CAS Key Laboratory of Mechanical Behavior and Design of Materials, Key Laboratory of Precision Scientific Instrumentation of Anhui Higher Education Institutes, Department of Precision Machinery and Precision Instrumentation, University of Science and Technology of China, Hefei, 230027, China.
Department of Mechanical Engineering, City University of Hong Kong, Hong Kong, China.
Adv Mater. 2022 Mar;34(12):e2108567. doi: 10.1002/adma.202108567. Epub 2022 Feb 9.
High-performance droplet transport is crucial for diverse applications including biomedical detection, chemical micro-reaction, and droplet microfluidics. Despite extensive progress, traditional passive and active strategies are restricted to limited liquid types, small droplet volume ranges, and poor biocompatibilities. Moreover, more challenges occur for biological fluids due to large viscosity and low surface tension. Here, a vibration-actuated omni-droplets rectifier (VAODR) consisting of slippery ratchet arrays fabricated by femtosecond laser and vibration platforms is reported. Through the relative competition between the asymmetric adhesive resistance originating from the lubricant meniscus on the VAODR and the periodic inertial driving force originating from isotropic vibration, the fast (up to ≈60 mm s ), programmable, and robust transport of droplets is achieved for a large volume range (0.05-2000 µL, V /V ≈ 40 000) and in various transport modes including transport of liquid slugs in tubes, programmable and sequential transport, and bidirectional transport. This VAODR is general to a high diversity of biological and medical fluids, and thus can be used for biomedical detection including ABO blood-group tests and anticancer drugs screening. These strategies provide a complementary and promising platform for maneuvering omni-droplets that are fundamental to biomedical applications and other high-throughput omni-droplet operation fields.
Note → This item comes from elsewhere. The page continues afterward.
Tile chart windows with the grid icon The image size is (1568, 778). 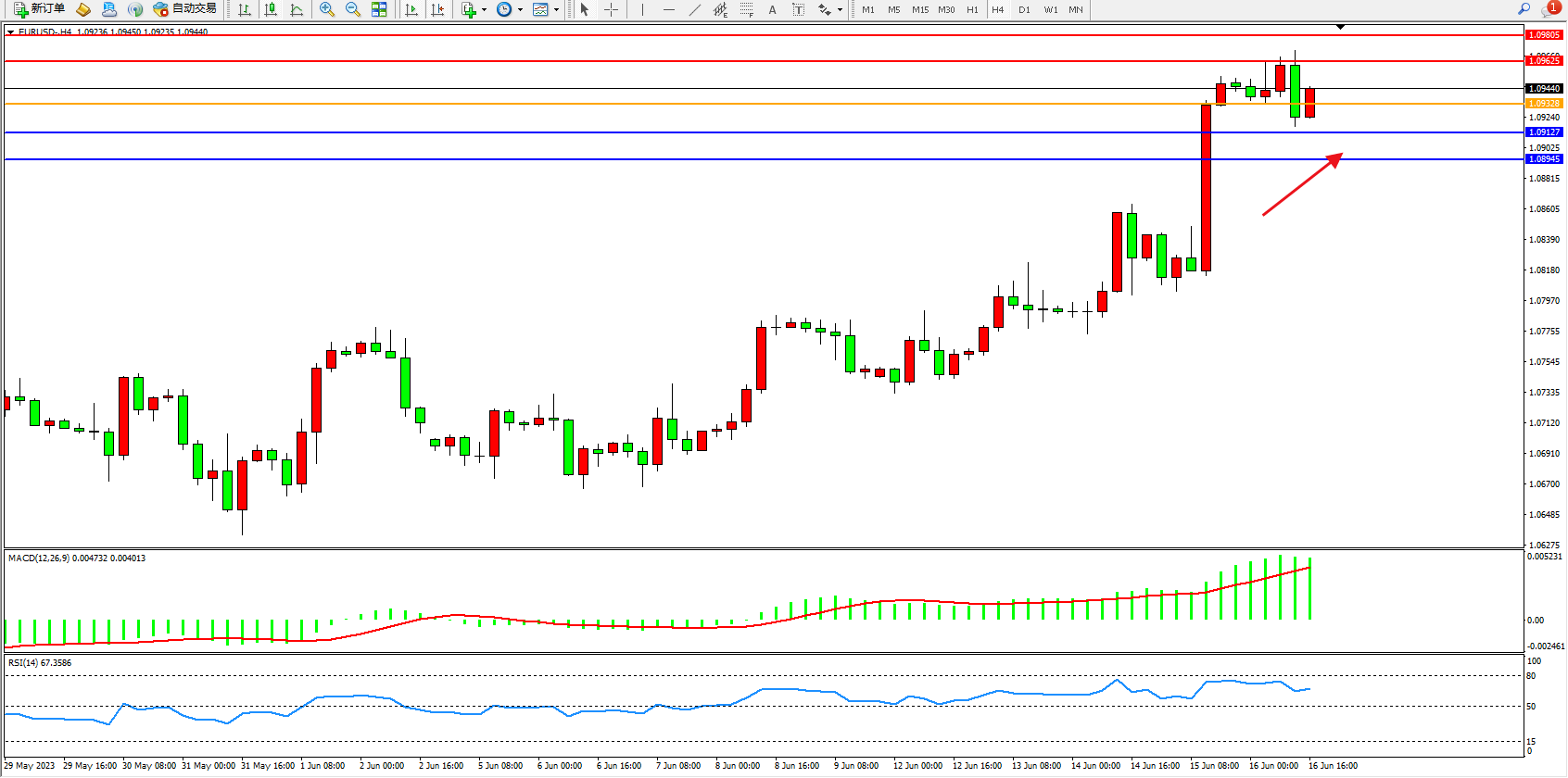click(379, 9)
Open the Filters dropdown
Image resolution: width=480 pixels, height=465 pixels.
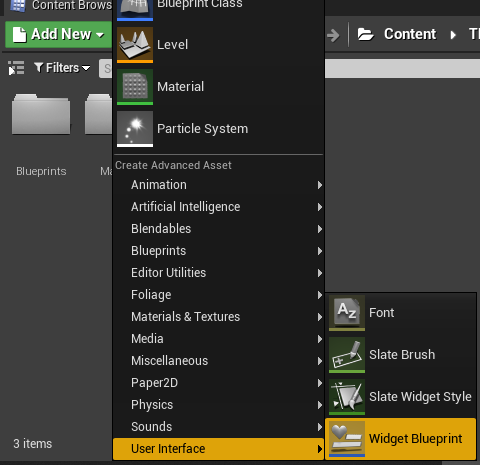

高性能液滴传输对于包括生物医学检测、化学微反应和液滴微流控在内的多种应用至关重要。尽管已经取得了广泛的进展,但传统的被动和主动策略仅限于有限的液体类型、小液滴体积范围和较差的生物相容性。此外,由于生物流体的粘度较大和表面张力较低,还会出现更多的挑战。在这里,我们报道了一种由飞秒激光和振动平台制造的滑动棘轮阵列组成的振动驱动全向液滴整流器(VAODR)。通过 VAODR 上的润滑剂弯月面产生的不对称粘附阻力与各向同性振动产生的周期性惯性驱动力之间的相对竞争,实现了快速(高达 ≈60 mm s)、可编程和稳健的液滴传输,传输体积范围大(0.05-2000 μL,V / V ≈ 40 000),并且可以在各种传输模式下进行传输,包括管内液体段的传输、可编程和顺序传输以及双向传输。这种 VAODR 适用于多种生物和医学流体,因此可用于包括 ABO 血型测试和抗癌药物筛选在内的生物医学检测。这些策略为操纵全向液滴提供了一个互补且有前景的平台,这对于生物医学应用和其他高通量全向液滴操作领域至关重要。